In special occasions and for those who still follow the old tradition, the tea is first poured into another mug, and then using two mugs, one continuously empties the content of one mug into the other and then back into the original mug for at least twenty or thirty times, to produce what the Libyans call reghwet or reghwa, which can be translated as froth or foam, which is steadily added to one glass at a time as being made. (To see a video of a woman making tea froth, please visit our video gallery and click on the Ghadames video, and forward the video to about the end of the first third of the video.) After all the empty glasses are half-full with froth, the hot tea is poured over the froth and served hot. The trick to produce the froth is to lift one mug as high as possible, by stretching your arm over your head, while pouring the content into the other mug, and then repeat the process by lowering the raised hand and rising the other one, and so on until enough froth has been produced.
After meals, the Libyans traditionally always use green tea to aid digestion, and also help eliminate stomach problems after a heavy meal. It really does work. Green tea is better for you, especially when drank without milk. Adding milk destroys much of the powerful effects of its antioxidants.
One of the main components of tea are antioxidants. The process of oxidation in the human body causes damage to our cells. A free radical is a charged atom that steals an electron from a healthy cell in order to re-establish its own stability, leaving you with a bit of damaged DNA. Given time, the damage accumulates and as a result one ages faster or even dies quicker.
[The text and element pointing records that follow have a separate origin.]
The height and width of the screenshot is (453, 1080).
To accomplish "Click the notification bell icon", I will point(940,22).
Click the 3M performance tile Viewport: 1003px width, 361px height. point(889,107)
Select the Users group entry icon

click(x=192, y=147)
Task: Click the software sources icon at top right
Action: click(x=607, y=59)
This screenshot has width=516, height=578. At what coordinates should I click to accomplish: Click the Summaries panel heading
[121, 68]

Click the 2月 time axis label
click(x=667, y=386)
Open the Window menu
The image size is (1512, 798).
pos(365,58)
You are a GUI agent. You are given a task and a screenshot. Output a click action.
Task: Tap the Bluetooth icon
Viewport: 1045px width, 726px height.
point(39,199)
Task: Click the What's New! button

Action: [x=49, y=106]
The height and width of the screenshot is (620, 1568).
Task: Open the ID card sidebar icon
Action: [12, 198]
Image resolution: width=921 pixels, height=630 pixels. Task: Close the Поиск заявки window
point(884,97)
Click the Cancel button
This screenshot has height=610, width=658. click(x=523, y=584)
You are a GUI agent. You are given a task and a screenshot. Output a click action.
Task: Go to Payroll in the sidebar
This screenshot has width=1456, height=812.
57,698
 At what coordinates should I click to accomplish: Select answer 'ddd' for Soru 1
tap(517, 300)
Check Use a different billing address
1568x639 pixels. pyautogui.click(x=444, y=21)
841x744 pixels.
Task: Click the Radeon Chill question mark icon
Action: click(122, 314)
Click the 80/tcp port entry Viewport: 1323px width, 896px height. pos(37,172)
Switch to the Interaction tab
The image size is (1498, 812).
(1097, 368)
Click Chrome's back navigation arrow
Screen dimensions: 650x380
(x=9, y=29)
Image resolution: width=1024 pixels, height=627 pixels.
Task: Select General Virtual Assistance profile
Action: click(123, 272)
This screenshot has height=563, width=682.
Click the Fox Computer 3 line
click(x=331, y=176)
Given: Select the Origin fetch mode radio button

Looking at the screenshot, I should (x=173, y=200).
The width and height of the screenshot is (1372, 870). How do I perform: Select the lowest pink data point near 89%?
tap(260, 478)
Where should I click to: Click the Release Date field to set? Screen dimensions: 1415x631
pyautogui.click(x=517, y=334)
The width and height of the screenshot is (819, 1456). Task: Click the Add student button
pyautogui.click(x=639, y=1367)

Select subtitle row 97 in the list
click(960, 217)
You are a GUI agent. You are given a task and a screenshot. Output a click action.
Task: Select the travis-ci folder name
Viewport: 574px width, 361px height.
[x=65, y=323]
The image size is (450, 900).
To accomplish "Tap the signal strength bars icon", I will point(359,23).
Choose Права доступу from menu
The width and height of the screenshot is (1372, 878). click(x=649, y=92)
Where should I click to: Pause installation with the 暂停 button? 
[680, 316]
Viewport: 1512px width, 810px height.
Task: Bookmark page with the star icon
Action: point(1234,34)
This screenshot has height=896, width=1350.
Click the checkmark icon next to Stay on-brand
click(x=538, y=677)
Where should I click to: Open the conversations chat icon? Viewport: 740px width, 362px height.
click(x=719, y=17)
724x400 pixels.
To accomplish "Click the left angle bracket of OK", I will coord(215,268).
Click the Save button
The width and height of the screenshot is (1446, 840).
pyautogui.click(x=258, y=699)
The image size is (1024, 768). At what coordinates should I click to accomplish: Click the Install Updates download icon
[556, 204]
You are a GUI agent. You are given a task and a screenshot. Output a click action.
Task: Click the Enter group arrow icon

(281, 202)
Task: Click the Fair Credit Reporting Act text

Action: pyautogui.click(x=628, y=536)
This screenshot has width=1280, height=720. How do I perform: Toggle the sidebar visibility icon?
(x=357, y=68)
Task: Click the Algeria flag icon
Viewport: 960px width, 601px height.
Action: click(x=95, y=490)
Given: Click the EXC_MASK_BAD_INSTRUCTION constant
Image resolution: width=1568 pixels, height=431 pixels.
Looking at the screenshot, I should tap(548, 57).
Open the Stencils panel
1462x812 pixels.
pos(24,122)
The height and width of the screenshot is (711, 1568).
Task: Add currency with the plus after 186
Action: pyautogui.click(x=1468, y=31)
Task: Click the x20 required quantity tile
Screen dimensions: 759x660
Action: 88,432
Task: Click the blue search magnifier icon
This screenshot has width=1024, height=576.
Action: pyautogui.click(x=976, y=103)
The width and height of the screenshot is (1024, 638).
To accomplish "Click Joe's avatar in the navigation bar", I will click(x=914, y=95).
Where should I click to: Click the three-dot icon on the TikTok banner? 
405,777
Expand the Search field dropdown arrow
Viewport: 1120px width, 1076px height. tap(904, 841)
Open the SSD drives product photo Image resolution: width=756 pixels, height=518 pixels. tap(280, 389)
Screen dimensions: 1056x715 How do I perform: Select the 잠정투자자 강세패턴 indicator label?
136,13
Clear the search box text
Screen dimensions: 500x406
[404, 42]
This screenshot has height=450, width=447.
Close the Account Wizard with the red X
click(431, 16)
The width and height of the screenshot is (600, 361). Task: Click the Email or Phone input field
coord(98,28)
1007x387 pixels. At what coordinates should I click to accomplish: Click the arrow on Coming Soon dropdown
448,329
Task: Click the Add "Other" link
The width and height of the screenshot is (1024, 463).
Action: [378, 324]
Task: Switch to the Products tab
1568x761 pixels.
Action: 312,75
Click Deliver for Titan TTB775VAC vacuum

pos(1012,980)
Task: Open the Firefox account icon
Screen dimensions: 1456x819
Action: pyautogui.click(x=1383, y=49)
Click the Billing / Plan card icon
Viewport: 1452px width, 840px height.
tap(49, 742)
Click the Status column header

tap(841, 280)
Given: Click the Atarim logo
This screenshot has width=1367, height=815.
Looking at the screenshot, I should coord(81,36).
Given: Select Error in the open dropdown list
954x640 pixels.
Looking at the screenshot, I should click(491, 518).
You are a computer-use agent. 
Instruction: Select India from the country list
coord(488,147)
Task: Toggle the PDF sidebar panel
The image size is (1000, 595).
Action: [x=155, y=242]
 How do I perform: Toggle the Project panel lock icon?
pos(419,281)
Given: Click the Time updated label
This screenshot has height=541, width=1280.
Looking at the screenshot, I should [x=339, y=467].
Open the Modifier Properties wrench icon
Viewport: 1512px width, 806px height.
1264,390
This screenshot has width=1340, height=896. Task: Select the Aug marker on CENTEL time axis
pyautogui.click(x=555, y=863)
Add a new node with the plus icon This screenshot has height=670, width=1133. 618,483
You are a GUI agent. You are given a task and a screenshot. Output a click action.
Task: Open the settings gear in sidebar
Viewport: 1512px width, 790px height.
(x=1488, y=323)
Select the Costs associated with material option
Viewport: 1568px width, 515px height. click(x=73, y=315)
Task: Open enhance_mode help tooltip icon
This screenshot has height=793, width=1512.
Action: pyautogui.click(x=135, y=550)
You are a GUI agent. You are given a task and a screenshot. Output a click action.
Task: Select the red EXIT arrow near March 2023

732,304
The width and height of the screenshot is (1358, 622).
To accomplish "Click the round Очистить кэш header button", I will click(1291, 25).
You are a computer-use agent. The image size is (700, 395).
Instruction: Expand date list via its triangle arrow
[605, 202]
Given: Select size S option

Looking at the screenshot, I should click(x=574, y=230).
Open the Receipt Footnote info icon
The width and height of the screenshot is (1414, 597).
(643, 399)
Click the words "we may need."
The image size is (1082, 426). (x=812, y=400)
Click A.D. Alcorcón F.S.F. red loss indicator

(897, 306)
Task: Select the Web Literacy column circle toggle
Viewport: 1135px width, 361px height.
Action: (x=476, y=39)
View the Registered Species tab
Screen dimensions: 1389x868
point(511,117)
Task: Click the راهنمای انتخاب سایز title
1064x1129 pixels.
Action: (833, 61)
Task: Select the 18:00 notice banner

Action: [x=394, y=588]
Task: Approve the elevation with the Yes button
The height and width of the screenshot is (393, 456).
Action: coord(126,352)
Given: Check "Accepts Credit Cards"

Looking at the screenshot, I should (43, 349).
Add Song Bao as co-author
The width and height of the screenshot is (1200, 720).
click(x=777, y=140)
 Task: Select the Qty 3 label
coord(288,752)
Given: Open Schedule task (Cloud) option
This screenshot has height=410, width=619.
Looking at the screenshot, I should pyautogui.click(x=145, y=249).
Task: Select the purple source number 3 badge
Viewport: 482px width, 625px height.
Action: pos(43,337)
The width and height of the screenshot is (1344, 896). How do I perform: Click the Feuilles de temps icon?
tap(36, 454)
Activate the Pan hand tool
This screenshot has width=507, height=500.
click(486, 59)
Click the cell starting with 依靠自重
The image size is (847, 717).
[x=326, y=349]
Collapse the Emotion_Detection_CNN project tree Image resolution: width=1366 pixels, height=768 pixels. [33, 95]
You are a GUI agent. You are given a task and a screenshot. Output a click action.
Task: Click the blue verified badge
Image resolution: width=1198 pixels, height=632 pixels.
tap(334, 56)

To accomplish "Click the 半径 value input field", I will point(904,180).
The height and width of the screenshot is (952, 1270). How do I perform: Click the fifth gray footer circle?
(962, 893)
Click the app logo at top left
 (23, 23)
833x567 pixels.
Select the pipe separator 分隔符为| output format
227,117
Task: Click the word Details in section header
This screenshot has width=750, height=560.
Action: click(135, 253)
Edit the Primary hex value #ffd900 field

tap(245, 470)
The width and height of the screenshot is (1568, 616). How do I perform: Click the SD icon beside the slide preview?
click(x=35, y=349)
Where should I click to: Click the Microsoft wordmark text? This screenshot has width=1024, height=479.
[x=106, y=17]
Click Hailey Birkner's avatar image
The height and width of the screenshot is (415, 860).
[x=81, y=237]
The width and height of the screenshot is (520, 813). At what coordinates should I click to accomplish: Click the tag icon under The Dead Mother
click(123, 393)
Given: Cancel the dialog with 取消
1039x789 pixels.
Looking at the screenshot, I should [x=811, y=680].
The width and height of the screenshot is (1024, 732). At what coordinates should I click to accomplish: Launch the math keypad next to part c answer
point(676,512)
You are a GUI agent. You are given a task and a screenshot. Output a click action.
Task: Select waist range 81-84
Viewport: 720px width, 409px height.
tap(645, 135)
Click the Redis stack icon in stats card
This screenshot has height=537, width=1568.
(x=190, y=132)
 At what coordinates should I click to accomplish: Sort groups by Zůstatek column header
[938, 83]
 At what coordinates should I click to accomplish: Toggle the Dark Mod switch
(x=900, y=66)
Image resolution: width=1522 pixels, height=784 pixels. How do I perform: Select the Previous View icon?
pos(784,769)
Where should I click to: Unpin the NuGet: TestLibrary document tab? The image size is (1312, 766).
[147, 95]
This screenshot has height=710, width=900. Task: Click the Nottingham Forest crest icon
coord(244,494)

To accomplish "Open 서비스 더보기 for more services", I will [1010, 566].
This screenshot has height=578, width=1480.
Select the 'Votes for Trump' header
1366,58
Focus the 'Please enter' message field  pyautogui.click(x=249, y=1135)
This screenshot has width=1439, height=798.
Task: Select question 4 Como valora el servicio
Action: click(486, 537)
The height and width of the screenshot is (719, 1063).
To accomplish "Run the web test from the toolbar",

Now comes the important role of antioxidants. They talk to the free radicals, and say: hi, I have some free electrons, do you want some? The free radicals, being lazy radicals, care less where the electrons come from, and thus happily take up the free offer and spare your helpless healthy cells the loss of much-needed electrons.
The process of oxidation is accelerated by pollution, alcohol and smoking, and therefore regular supply of green (or red) black tea and vitamins help keep the supply of antioxidants. Ask your Libyan guide to prepare some Libyan tea for you and taste the difference. The above photo is of a tea session we prepared for an Italian group while camping in the desert - in Adiri.